The Hawkesbury River
The close relationship that the royal party maintained with press representatives generally left little room for unplanned interactions to enter the visual record. Occasionally however, the rough ground their itinerary traversed caused the imperial dream machine to bump and a few unvetted images to slip its control. One of these moments occurred not long after the Canberra-visit, when the prince was a guest of New South Wales Labor Premier, John Storey, and his Cabinet on a five-hour boat trip on the Hawkesbury River.
Bert Ive’s Australian film shows the jauntily-dressed yet incongruously-anxious prince smoking on the deck of the boat on the Hawkesbury (Figure 4). The prince clearly resents the presence of the cameraman and at one point speaks direct to camera in what appears to be a wilting plea to leave-off filming. While the men surrounding him, Colonial Secretary James Dooley and Treasurer Jack Lang, look to Ive with a greater sense of self-possession they are perhaps prompting the same outcome.

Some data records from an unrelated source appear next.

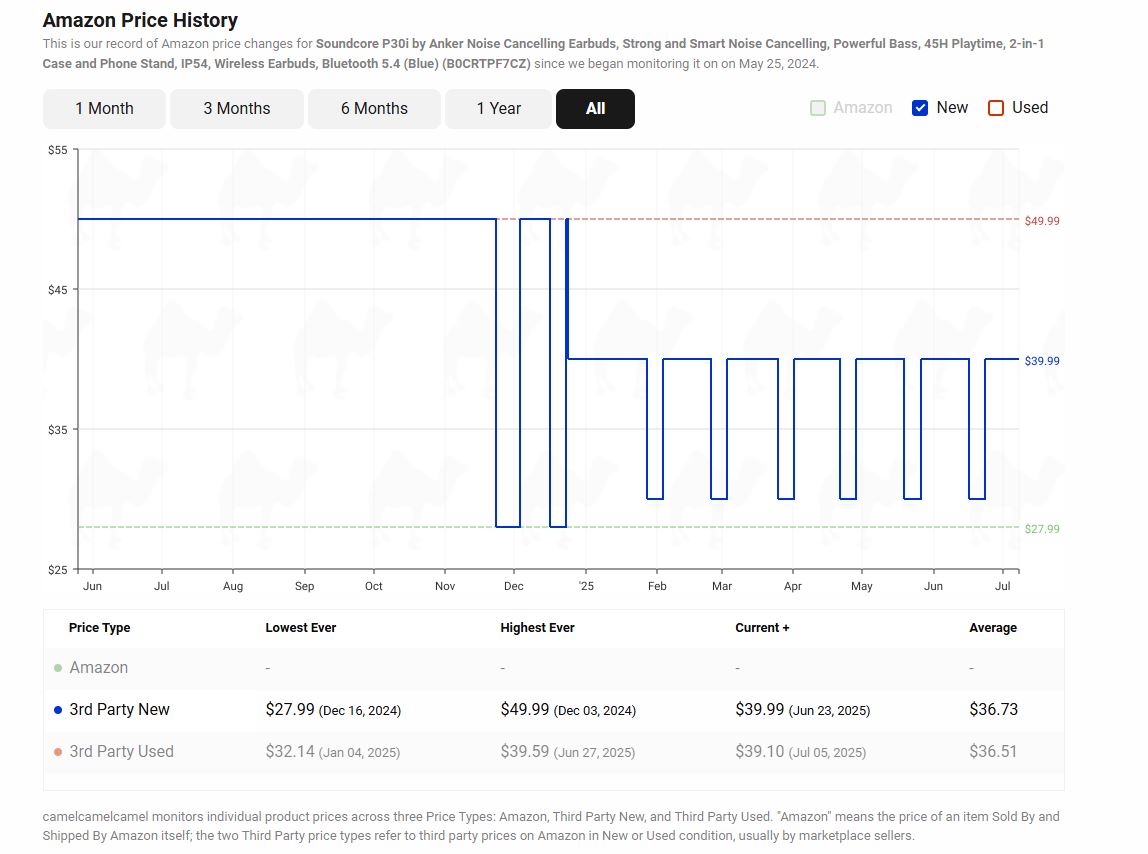The image size is (1148, 854).
Task: Click the blue dot beside 3rd Party New
Action: point(58,710)
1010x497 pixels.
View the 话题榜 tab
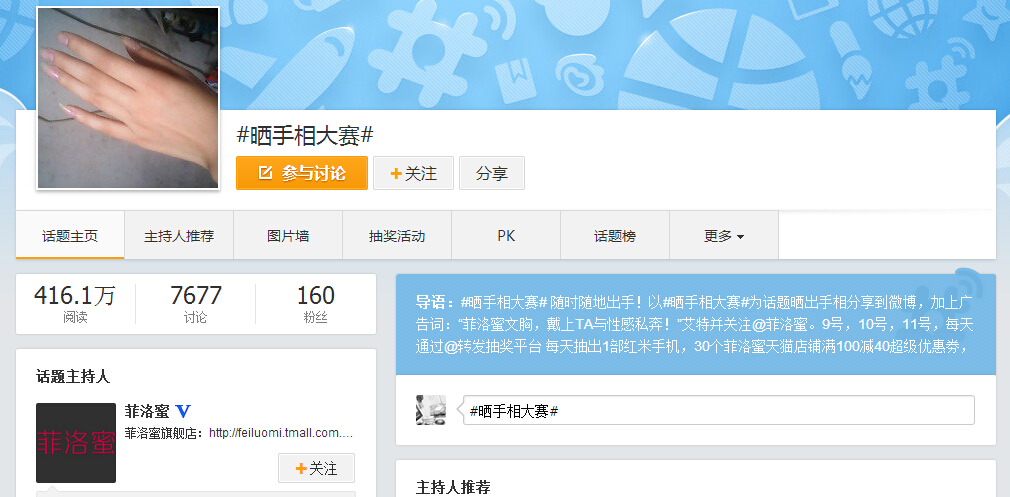click(615, 236)
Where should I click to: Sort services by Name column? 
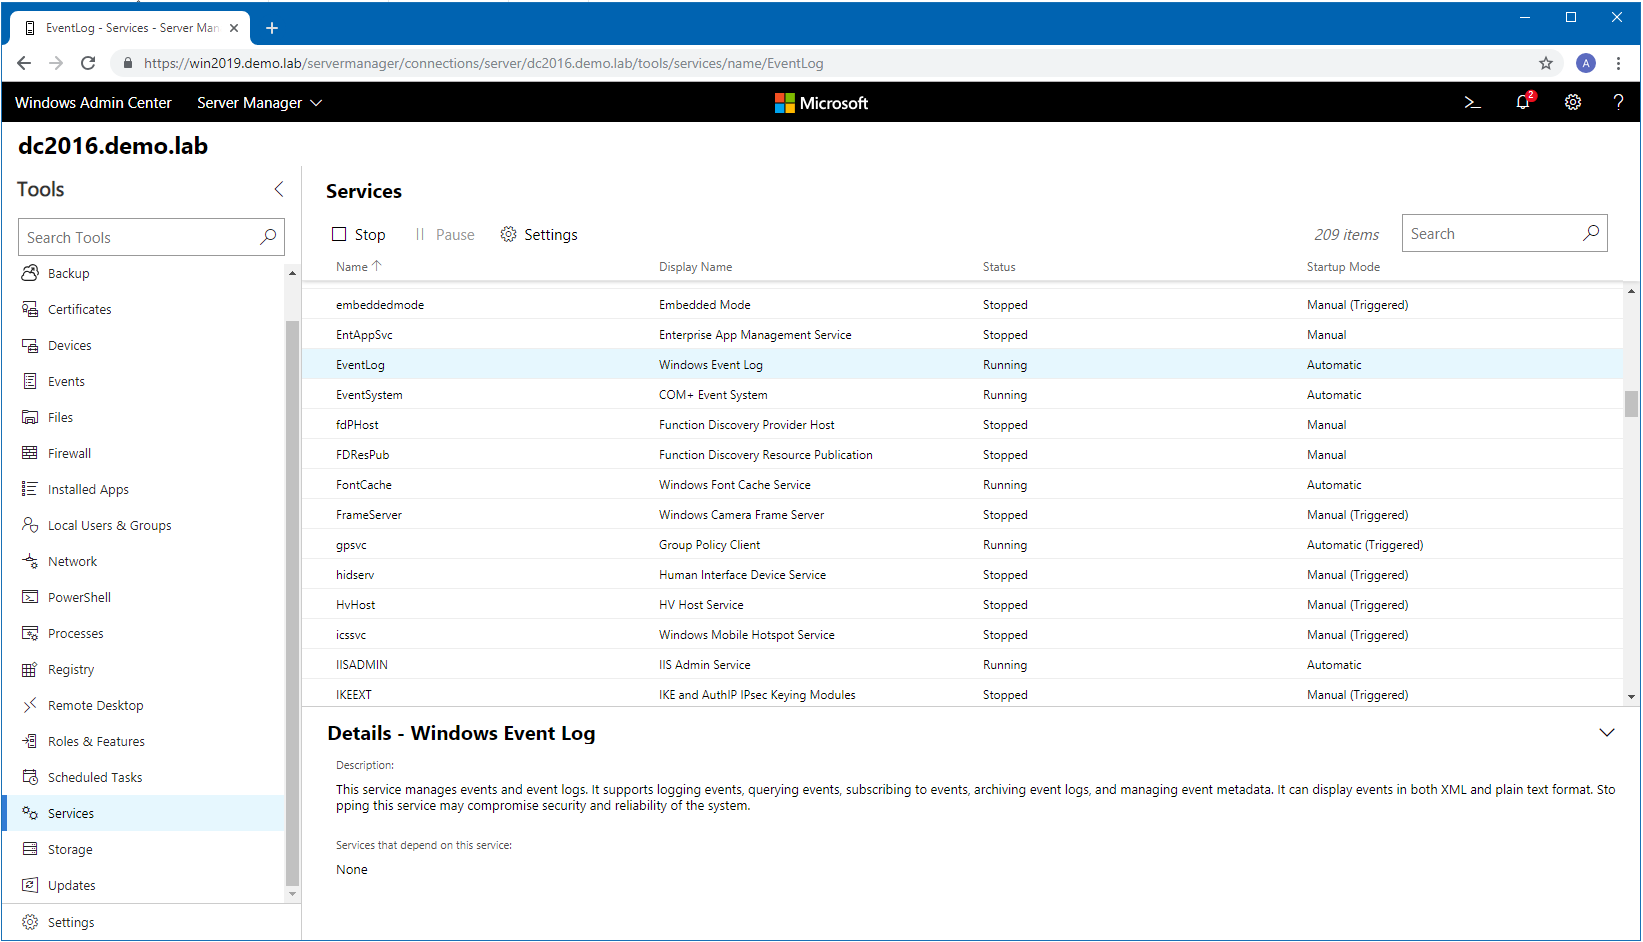(352, 267)
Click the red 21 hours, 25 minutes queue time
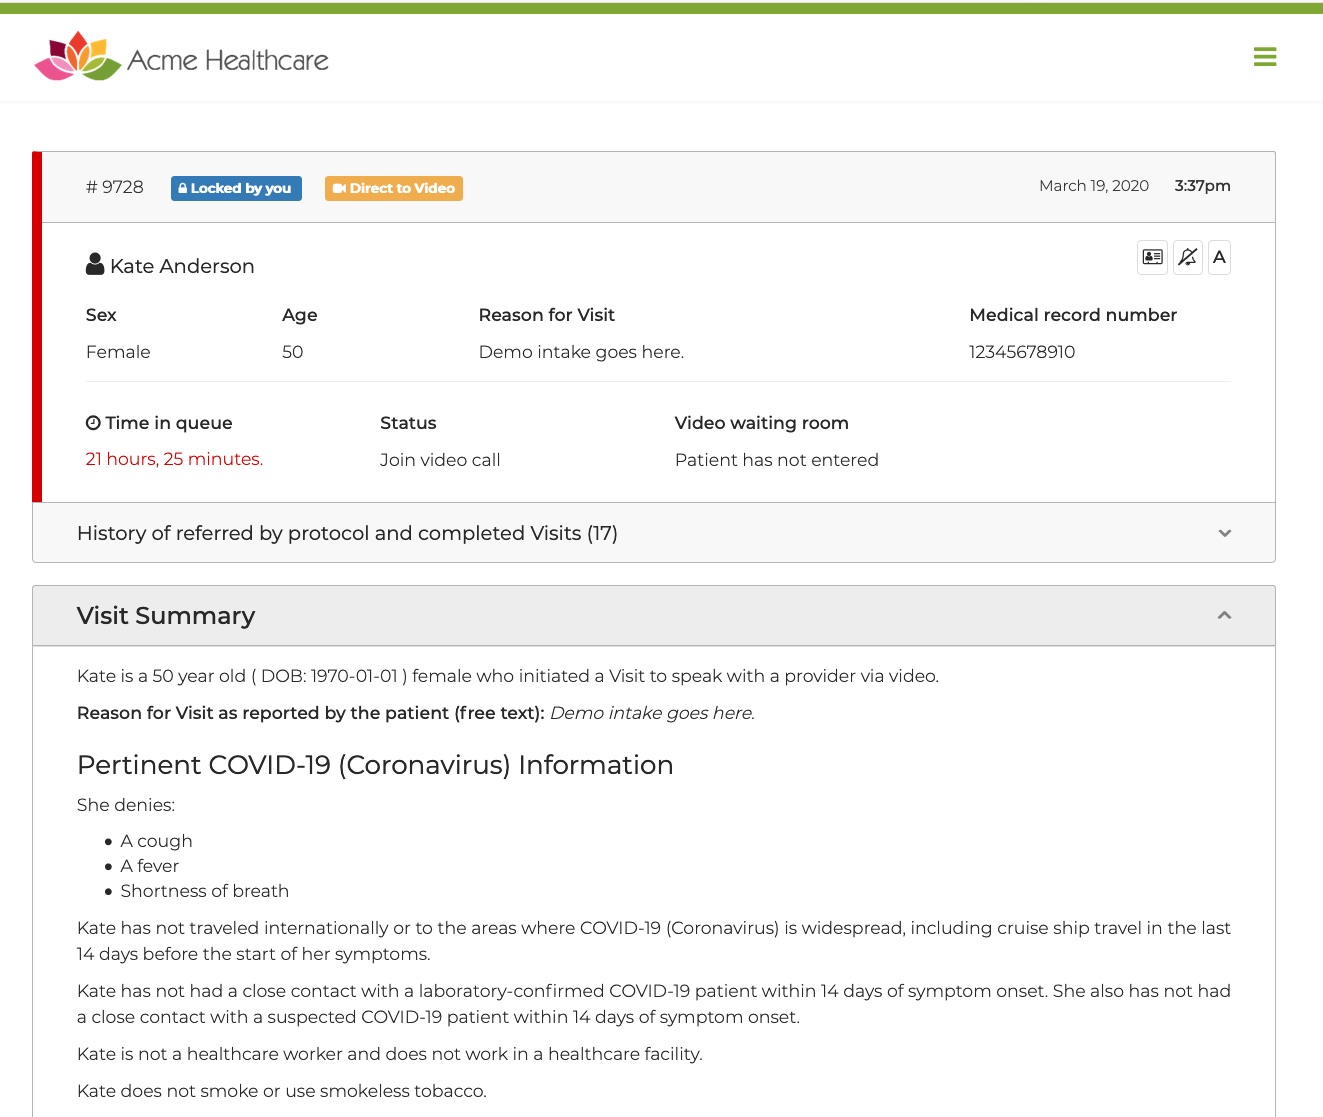Viewport: 1323px width, 1117px height. pyautogui.click(x=174, y=459)
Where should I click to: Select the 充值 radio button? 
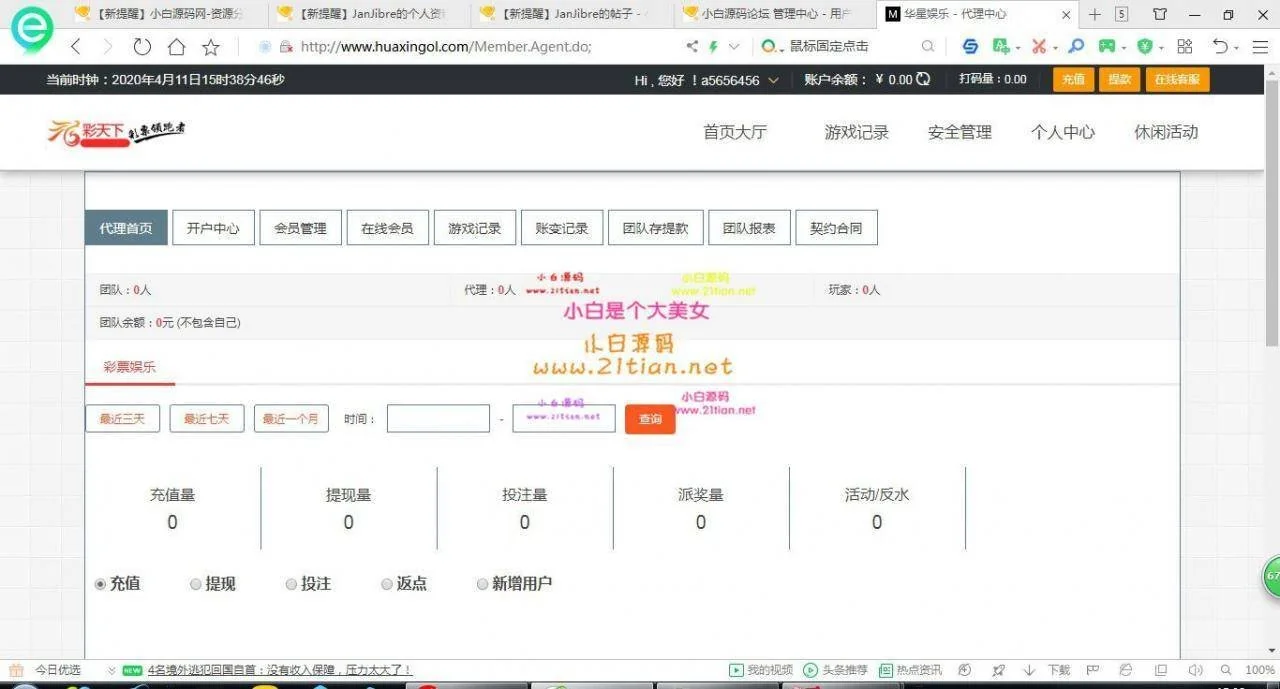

Seldom in the visual record does his excellency’s return-gaze appear quite so disaffected. One can imagine the perplexed response this uncomfortable address to camera might have received from the film’s audiences. Today, it seems surprising that Ive let the scene remain in his final cut. Perhaps the power of portraying a state Labor Cabinet that was initially opposed to the royal visit, ostensibly, welcoming the prince as a friend among friends was too valuable a piece of political propaganda for the trusted head of Hughes’ Cinema Branch to leave on the cutting room floor? While it is unsurprising that this less-than-jolly sequence did not appear in the British film, similarly arresting breaches of the cinematic ‘fourth wall’ do appear. A particularly striking example occurs in Barker’s portrayal of Aboriginal performers at Cook Siding in South Australia. 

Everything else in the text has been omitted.